As we await the presentation of the 2017/2018 Budget, and as discussions on the cost of goods and services and the cost of doing business continue, here are several key questions we will be awaiting answers to:
1 – Is the government considering a repeal of the Value Added Tax Act provision that mandates VAT be charged on customs duties?
2 – When will we see further and substantial elimination of customs duties?
3 – What will be the specific considerations given to the current levy of business license fees?
4 – To account in part for revenue shortfalls that would occur due to any revenue measures that may be introduced connected to points 1-3 or otherwise, will consideration be given to taxing the services provided by numbers houses?
5 – Is there a definitive or near definitive timeline for any of these considerations or potential measures that would not be able to be implemented for the 2017/2018 Budget?
6 – To what extent has the government definitively assessed how a reduction in VAT on breadbasket items would impact the overall affordability in real terms, of these items – when all associated factors including the impact on VAT operations itself, are considered? What assessments have been made on how carrying out this revenue measure by businesses might impact the cost of doing business and ultimately the cost of produce and grocery items generally?

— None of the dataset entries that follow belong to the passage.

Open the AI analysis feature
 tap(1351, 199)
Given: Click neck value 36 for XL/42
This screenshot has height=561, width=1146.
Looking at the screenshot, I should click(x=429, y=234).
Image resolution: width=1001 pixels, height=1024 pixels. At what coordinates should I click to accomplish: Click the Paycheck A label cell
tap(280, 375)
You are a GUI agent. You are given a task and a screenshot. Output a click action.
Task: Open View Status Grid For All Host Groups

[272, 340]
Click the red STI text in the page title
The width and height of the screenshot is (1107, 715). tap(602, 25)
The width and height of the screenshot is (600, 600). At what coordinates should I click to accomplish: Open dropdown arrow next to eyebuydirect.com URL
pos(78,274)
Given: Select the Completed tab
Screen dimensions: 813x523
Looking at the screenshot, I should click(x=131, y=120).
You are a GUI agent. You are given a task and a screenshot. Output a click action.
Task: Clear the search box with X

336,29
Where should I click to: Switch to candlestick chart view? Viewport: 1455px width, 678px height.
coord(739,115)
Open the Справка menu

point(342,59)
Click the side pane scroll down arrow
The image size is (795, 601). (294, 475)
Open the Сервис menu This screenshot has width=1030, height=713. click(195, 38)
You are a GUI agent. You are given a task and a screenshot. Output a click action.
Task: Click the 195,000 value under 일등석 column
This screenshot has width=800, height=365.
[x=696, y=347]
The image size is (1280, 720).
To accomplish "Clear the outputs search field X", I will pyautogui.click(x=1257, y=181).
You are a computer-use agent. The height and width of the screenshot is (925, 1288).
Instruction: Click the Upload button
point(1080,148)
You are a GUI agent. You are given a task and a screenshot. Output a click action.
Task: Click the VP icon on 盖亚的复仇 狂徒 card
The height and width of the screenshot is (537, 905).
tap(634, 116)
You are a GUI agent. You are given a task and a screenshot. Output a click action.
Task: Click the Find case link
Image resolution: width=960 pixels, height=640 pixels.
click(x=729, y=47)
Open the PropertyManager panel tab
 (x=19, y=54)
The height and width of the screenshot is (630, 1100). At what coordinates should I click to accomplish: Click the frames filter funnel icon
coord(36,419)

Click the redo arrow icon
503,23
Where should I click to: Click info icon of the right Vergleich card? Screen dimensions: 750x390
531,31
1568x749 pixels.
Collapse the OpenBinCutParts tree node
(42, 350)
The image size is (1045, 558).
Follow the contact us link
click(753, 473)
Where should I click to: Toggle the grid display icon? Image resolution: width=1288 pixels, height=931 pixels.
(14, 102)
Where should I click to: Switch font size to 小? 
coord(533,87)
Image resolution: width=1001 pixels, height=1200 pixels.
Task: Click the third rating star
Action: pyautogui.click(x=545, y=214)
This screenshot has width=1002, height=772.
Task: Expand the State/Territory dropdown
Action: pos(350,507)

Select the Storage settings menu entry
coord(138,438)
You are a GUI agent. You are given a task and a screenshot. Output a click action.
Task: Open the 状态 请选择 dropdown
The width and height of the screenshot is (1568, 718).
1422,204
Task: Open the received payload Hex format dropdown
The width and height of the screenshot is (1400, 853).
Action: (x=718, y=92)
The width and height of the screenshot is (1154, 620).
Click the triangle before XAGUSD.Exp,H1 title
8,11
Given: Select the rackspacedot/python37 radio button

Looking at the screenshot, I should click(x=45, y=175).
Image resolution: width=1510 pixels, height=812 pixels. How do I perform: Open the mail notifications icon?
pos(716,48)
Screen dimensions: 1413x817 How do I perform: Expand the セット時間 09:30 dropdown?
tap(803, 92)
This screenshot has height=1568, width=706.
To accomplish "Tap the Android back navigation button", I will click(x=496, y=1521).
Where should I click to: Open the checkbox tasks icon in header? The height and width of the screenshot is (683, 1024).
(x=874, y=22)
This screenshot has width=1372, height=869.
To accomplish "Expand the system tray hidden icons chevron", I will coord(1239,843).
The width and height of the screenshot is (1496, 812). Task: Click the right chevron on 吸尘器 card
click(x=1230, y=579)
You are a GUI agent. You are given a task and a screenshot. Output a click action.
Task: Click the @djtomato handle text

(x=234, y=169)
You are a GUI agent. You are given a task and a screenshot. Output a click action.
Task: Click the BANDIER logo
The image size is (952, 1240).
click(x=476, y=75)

7 – To what extent has the government definitively assessed how promised VAT exemptions will impact how VAT may have to consequently be assessed otherwise – re: the current rate of VAT, etc?
8 – As an offshoot to points #2 and #3, and moving beyond a singular focus on breadbasket items, what are the government’s plans to address the need for healthier food items to be more affordable to the masses? Many of the food items that are duty-free are the least healthy of options. And then there are the various import charges that impact pricing. Many of us would love to be able to truly eat clean, but cannot afford to do so (outside of growing one’s own food). I acknowledge that this issue should not be looked at in a vacuum, and should also be viewed in the context of what needs to be a national revolution on the matter of healthy lifestyles.